Berbagai contoh solusi dan aksi iklim yang muncul di tingkat tapak di NTT di antaranya adalah penanaman bambu betung untuk penyerapan mata air, penanaman mangrove untuk menahan ombak laut, penanaman dan pengelolaan pangan lokal, hingga berbagai aksi kampanye untuk membangun kesadaran publik tentang krisis iklim.
“Saya merasa penting bagi pemerintah di berbagai tingkat untuk mendengar aspirasi dan memberikan dukungan terhadap aksi-aksi yang kami lakukan. Karena kami atau kita adalah warga yang paling rentan dan paling terdampak langsung kriris iklim,” ujar Servasius Sidin, salah satu peserta local champions camp yang dilakukan oleh VCA Indonesia pada 24-25 September 2024.
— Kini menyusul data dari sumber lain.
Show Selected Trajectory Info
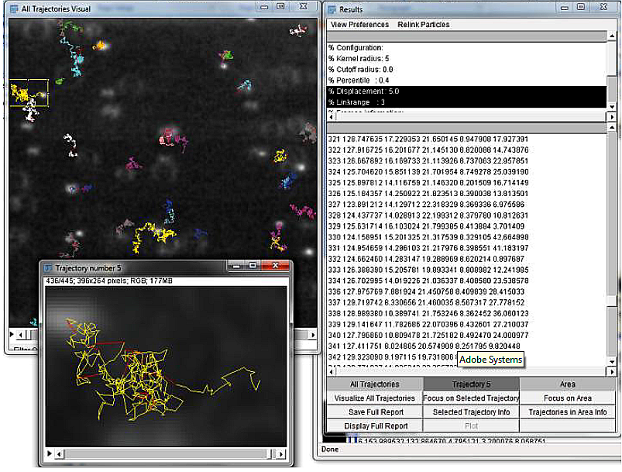622x472 pixels. tap(471, 412)
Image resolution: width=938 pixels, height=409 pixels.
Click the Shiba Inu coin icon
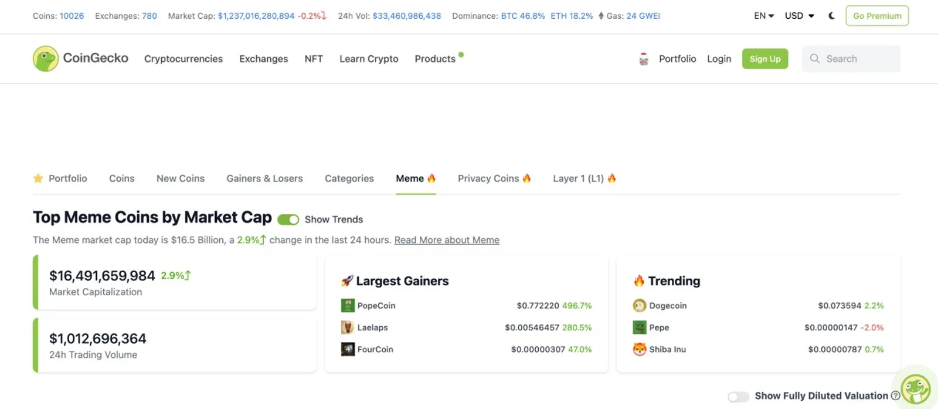tap(640, 349)
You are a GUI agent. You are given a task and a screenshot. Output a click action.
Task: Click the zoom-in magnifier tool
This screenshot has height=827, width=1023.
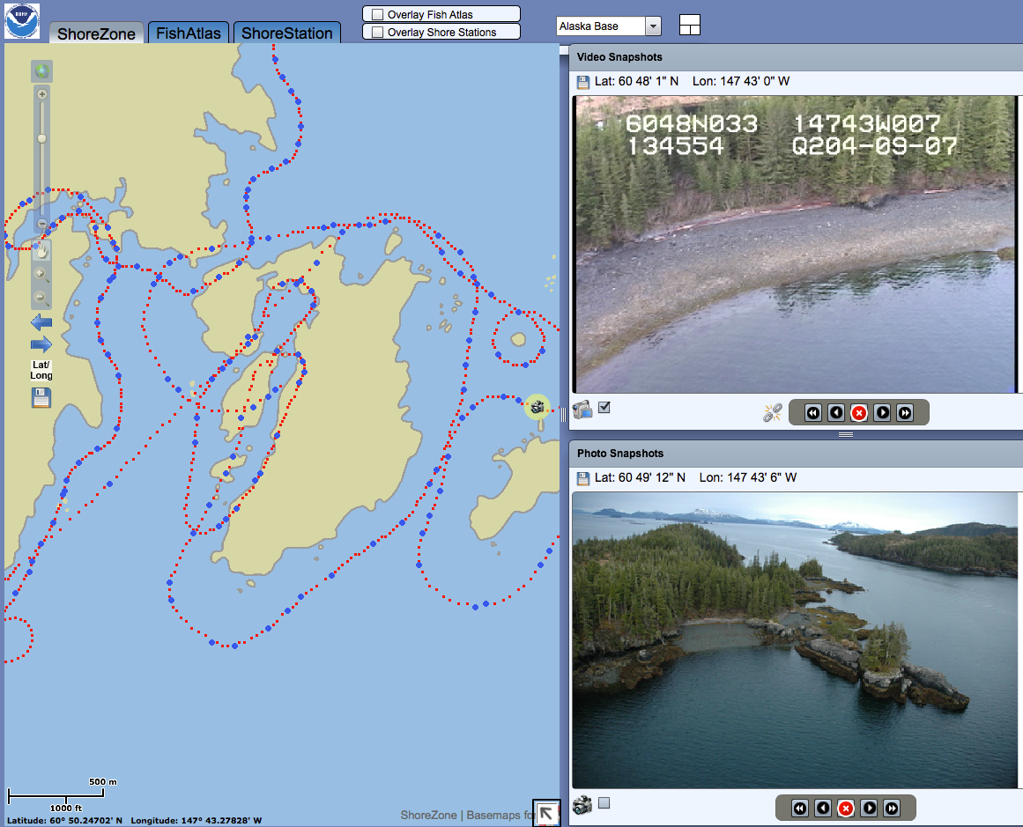point(41,275)
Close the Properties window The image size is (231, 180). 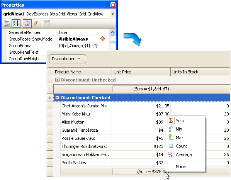[113, 5]
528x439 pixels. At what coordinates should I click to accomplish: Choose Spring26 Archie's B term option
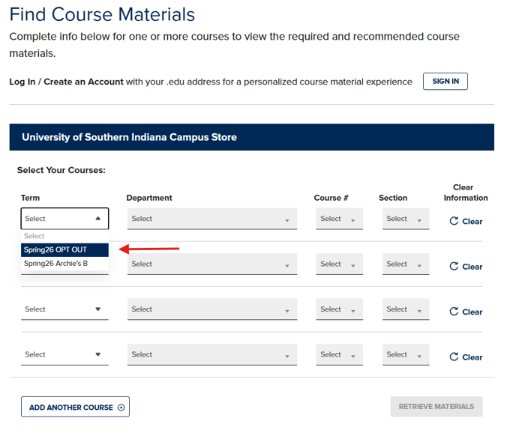(65, 264)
Menambahkan pandangan Brian, Arti Indallah Tjakranegara dari VCA Indonesia – Yayasan Humanis, melihat bahwa hari ini dan kemungkinan ke depan, NTT akan menjadi daerah yang diincar oleh investasi. Berbagai Proyek Strategi Nasional muncul. Mulai dari pembangunan infrastruktur, wisata premium di Labuan Bajo, hingga proyek gheotermal di Manggarai.